Your job is to reproduce all of the data exactly.
:::::
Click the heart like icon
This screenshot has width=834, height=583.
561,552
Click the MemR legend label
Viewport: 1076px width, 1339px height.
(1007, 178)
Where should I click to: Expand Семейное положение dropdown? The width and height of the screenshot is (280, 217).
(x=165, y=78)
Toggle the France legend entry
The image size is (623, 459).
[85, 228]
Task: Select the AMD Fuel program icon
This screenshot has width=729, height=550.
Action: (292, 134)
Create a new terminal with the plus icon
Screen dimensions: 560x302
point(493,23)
:::::
REPLY:
Click the heart like icon
This screenshot has width=834, height=583.
561,552
Click the MemR legend label
Viewport: 1076px width, 1339px height.
(1007, 178)
Where should I click to: Expand Семейное положение dropdown? The width and height of the screenshot is (280, 217).
(x=165, y=78)
Toggle the France legend entry
The image size is (623, 459).
[85, 228]
Task: Select the AMD Fuel program icon
This screenshot has width=729, height=550.
Action: (292, 134)
Create a new terminal with the plus icon
Screen dimensions: 560x302
point(493,23)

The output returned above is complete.